The code was introduced in 2013. Maybe it wasn't tested on NFS at all?
It looks like a posix_fallocate bug to me.
Technically it was before that - the safezero function and it's
supporting cast were moved into virfile.c in 2013; however, they were in
[vir]util.c before that. It was first introduced in 2009 in commit id
'c29d0929' and beyond some minor changes/reword has stayed relatively
unchanged.
The one downside I see with it is that it's a build related either/or
setup. That is the "HAVE_POSIX_FALLOCATE" dictates the usage and
provides no fallback in the event that perhaps the result isn't expected
or if for some reason posix_fallocate fails.

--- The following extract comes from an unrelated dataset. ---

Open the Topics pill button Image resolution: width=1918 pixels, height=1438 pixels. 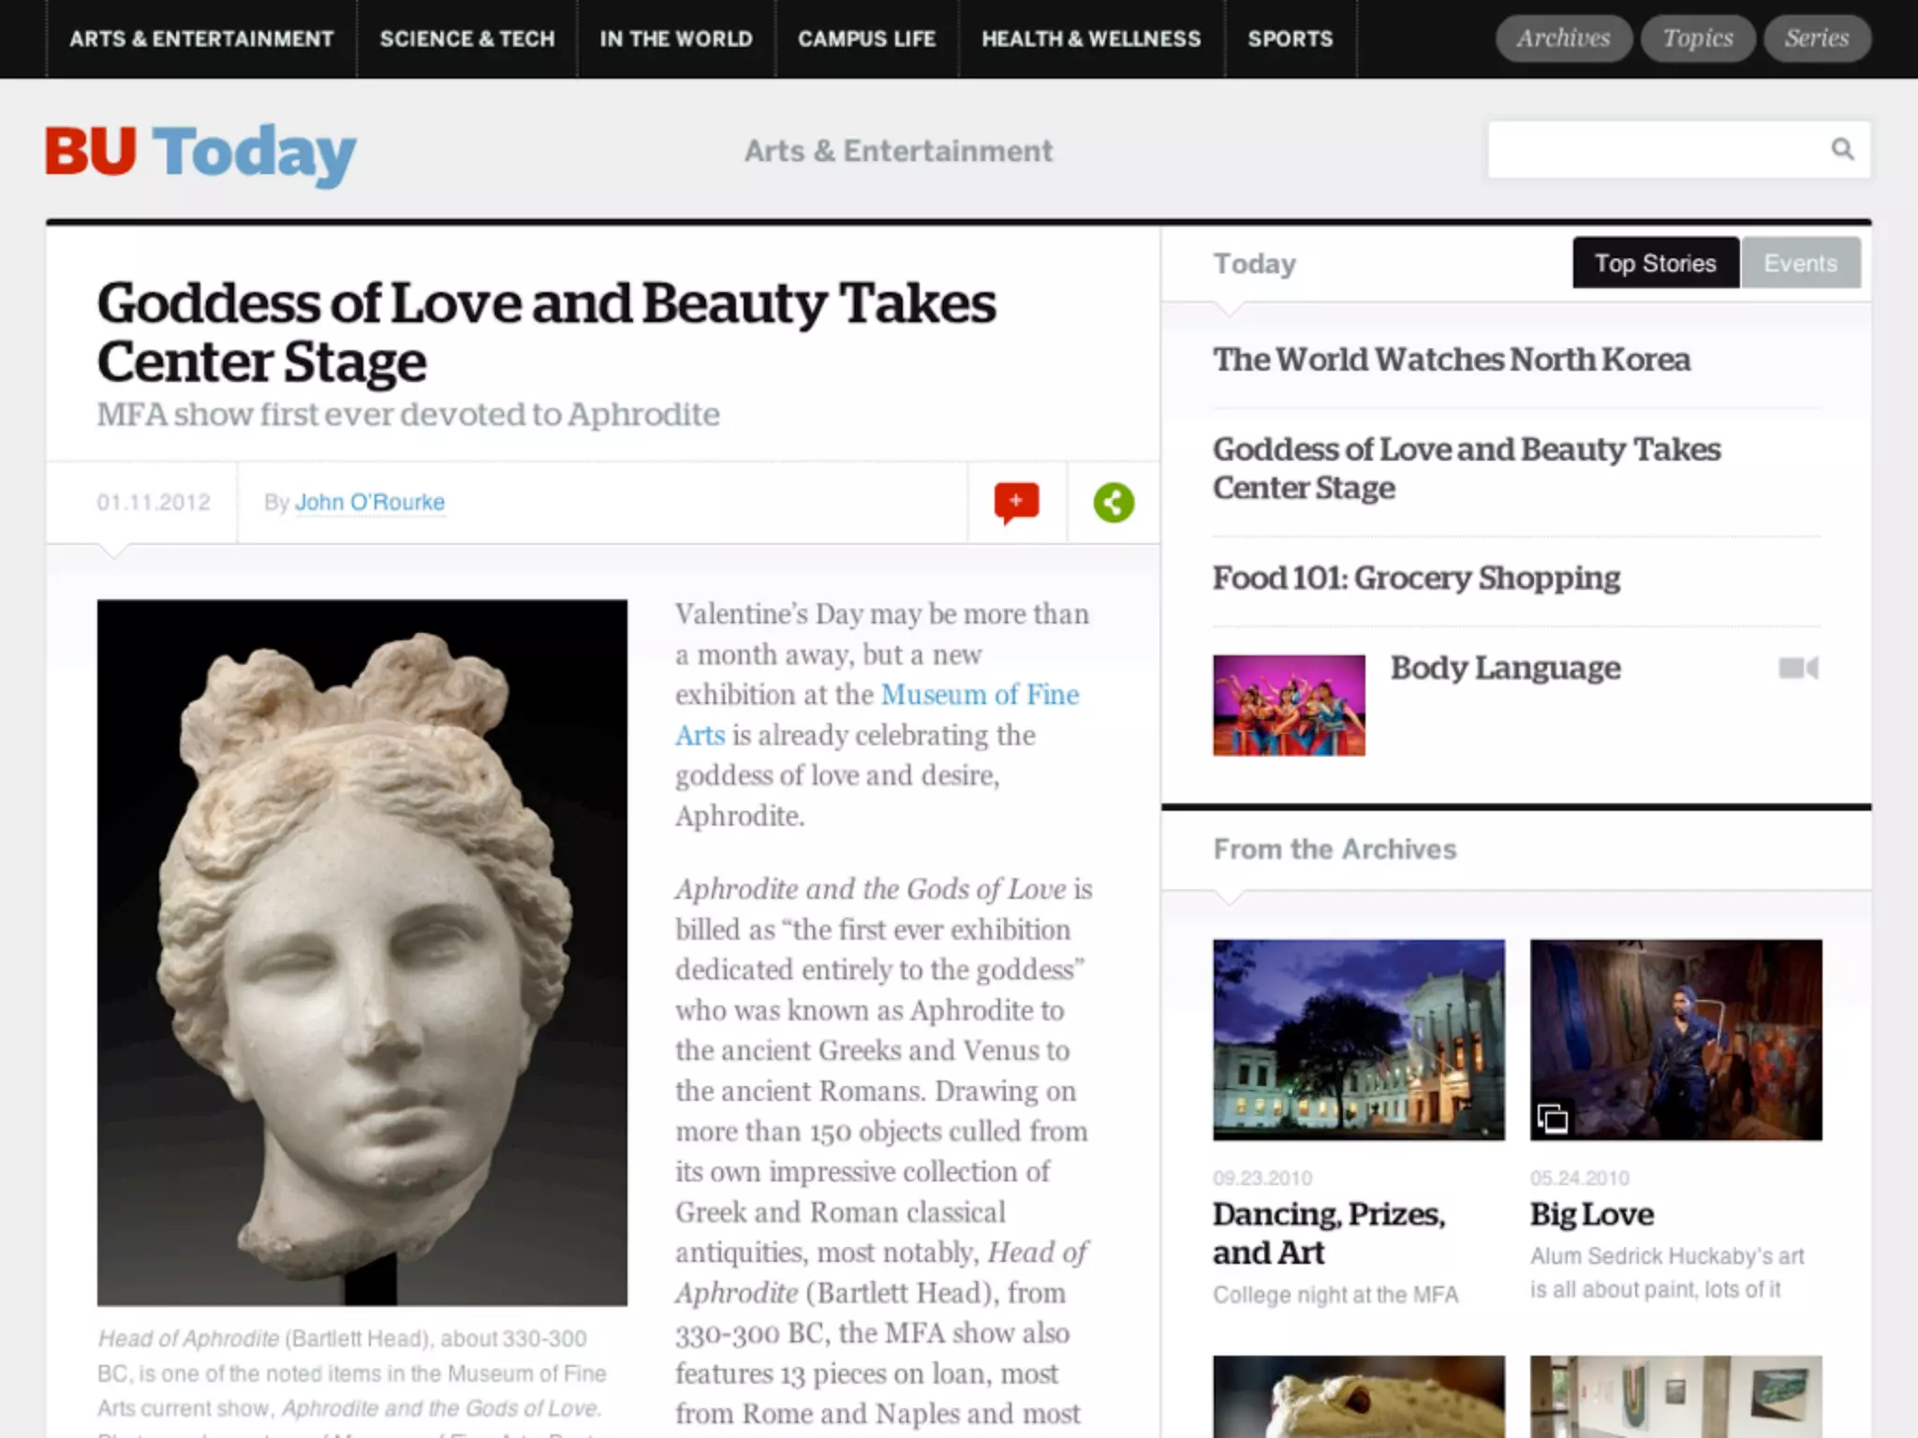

"Theoretically" the safewrite option should/could be the fallback in the
event it's determined that the posix_fallocate() didn't generate the
right allocation size.
The other method we have (syscall(SYS_fallocate)) gives me EOPNOTSUPP
-
Operation not supported on transport endpoint.
Right - I saw that too.... The resize code followed the safezero() code
at least with respect to the either/or with the HAVE_POSIX_FALLOCATE
build conditional. It was introduced in commit id 'aa2a4cff'. It
assumes that the "SYS_fallocate" syscall is present "and" will work.
It
is missing an option to safewrite() from current allocation to the new
end of the file (eg, a call to safezero passing the the current offset).
> Whether anyone has
> noticed or not beyond the virt-test which discovered the issue - I'm not
> sure. In any case, does anyone have feedback/thoughts for next steps?
> I can put together something that avoids posix_fallocate() for the
> create-as and resize paths.
>
I think reporting an error when preallocate is requested for a NFS pool makes
sense, but that might be pretty annoying if something supplies the preallocate
flag by default.
My comment was more geared towards my findings of the posix_fallocate()
introduction in 2009.
While I agree there's something flaky with posix_fallocate, I don't
think an error is necessarily the best path. Maybe better "fall back
code" - we could check the posix_fallocate() results (using stat)
perhaps VIR_WARN that something is wrong before falling back to the
mmap/safewrite options.
John